I love Türkiye

Bir ülkenin imajı, orada yaşayan insanların karakteristik özelliklerinin harmanlanması ile ortaya çıkan bir sonuç neticede. İster beyaz, siyah veya sarı, hiç fark etmiyor, bir birey olarak sergilenen tüm davranışlar, sonuç olarak toplum aynasının çerçevesini oluşturuyor. Koparılan bunca yaygaranın sebebi ise bu aynadan yansıyan hoşnut olmadığımız görüntülerden aslında hepimizin rahatsız olmasıdır.

 

Birilerinin birilerinden rahatsız olduğu Ülkenin şu bol trajikomik ortamda, toplum içerisinde kendi duruşumuzu sorgulamanın zamanının çoktan geldiğini düşünmekteyim. Kendi varlığımız ve bedenimiz ile ortak olduğumuz bu yaşam düzenine ne derece etki edebiliyoruz, hangi durumlarda toplumda kanıksanmış değer yargılarının bir adım ötesinde veya gerisinde olduğumuzu teşhis etmek ve kendi kendimizle hesaplaşmak zorundayız. Aslında 'Ya sev ya terket' zihniyetinin tamamen zihin aldatmacasına yönelik bir eylem işareti olduğunu unutmamak gerekir.

 

Yıl 1989, yer o dönemin Batı Almanya'sında Ülkenin önde gelen şehirlerinden Bremen. O günlerde Almanya'nın en yüksek tirajına sahip Bild gazetesinde yer alan manşet'te, şehrin banliyölerinden birinde işlenen korkunç bir cinayet vakası yer almaktaydı. Habere göre üst katta oturan katil, cinayeti işler ve kurbanını kanlar içerisinde 3 katlı binanın merdivenlerinden sürükleyerek aşağıya taşır. Kanlar içerisindeki manzara karşısında komşular, polisi arar ve ekipler bölgeyi kuşatır. Manşette yazılan bu bölümden sonra merak edenler iç sayfada haberin devamını okuduğunda, aslında durumun tam öyle olmadığını, kurban bayramına rast gelen bu günde bir Türk aile reisinin kurbanlığı evin banyosunda kestikten sonra derisini yüzmek için arka bahçedeki ağaca asmak amacı ile merdivenlerden sürüklediğini anlayacaklardır.
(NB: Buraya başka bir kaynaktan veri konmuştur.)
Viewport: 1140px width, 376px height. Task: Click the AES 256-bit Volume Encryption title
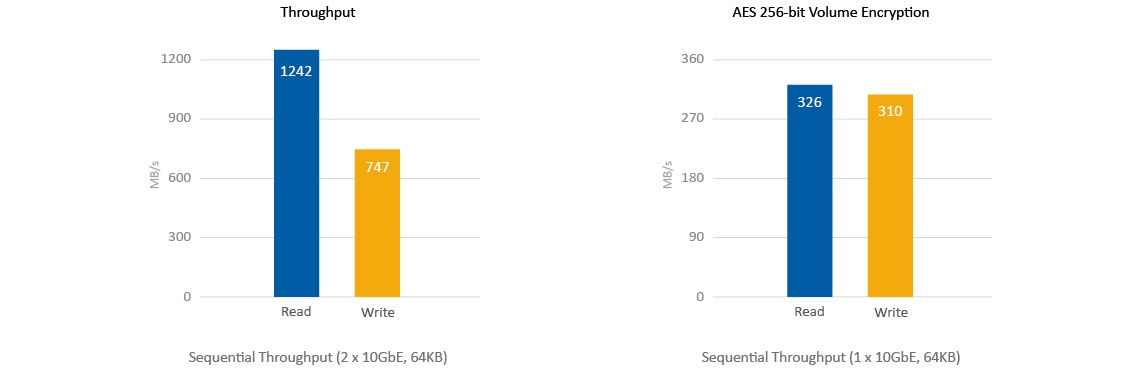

Evet, bir kurban bayramında kendi Ülkesinden binlerce kilometre uzaklıkta bir Türk'ün evinde meydana gelen bu hadise o günün Almanya'sında uzun süre konuşulmuştur. Okuyucuya aktarılan haber içeriği konusunda yaşanan sancılar, haberin haber değerinin önüne geçtiği bir gerçek.

 

Evet son günlerde Ülke imajı ile ilgili geçmiş ve günümüz ile karşılaştırma yaparken aklıma ilk gelen bu haber olmuştu. Aradan geçen bunca yıla rağmen konunun hafızamda bu kadar canlı kalmasının sebepleri ne olabilirdi? Peki bunca yıldan sonra yurt dışında veya yurt içinde bir şeyler değişti mi? İmaj, imaj diye danalar gibi bağırmalarımız gerçeği yansıtıyor mu? Tehlikeli ve hassas sorular, ama sormadan geçmek olmaz tabii.

 

Aslında işin kısaca özeti şu galiba;

 

1 –Sizden başkalarının da olduğu bir dünyaya entegre olmadan, siz, siz olmaya devam edip siz gibi yaşarken ısrarla yaptığınız hatalarınız nedeniyle rezil olduğunuz durumların bir gün üzerinize çökmüş gerçek birer kabus olduğunu anlayacaksınız.

 

2 - Ülkede yaşanan trajikomik vakalar elbette komşu Ülkede duyulmakta ve haber yapılmaktadır. Haberin kısa zamanda geniş kitlelere duyurulması sonucunda Anadolu'nun uzak bir noktasında yapılan bir icraatı anında New York, Moskova veya Tokyo'da duyabilirsiniz. Kimselerin duymaması için haberi saklayamaz mıyız acaba?

 

3 - Son Kurban Bayramında gerçekleştirilen kurban eylemleri şunu göstermiştir ki, Türkiye sahnesinde sergilenen doğaçlama oyunları halen dünya sahnelerinde kapalı gişe oynamaya aday eserlerdir. Testere veya Hostel isimli korku filmlerine inat koç veya boğalar ile anlaşarak daha kanlı sahneler çekemez miyiz acaba?

 

4 - Küçük çocukların, hatta aslında yetişkinlerin dahi izlemesinde sakınca olan canlı hayvanı uluorta kesme yöntemini artık kanıksamış mı olduk acaba?

 

5 - Geçtiğimiz kurban bayramında iş başında olan yüzlerce acemi kasaplar koçların

Ahını alıp kendi kendilerini kesmişler, bu durumu nasıl açıklasak acaba?

 

6 - Her Kurban Bayramı döneminde kan gölüne dönen ülkemizde koçlar ve boğaların uluorta kesimlerini önlemek için onlar ile gizli bir anlaşma mı yapsak acaba?

 

7 - Bir süredir Televizyon kanallarında uygulanan film öncesi logo uyarısından esinlenerek Türkiye'nin durumuna uygun yeniden nasıl bir logo yaratabiliriz?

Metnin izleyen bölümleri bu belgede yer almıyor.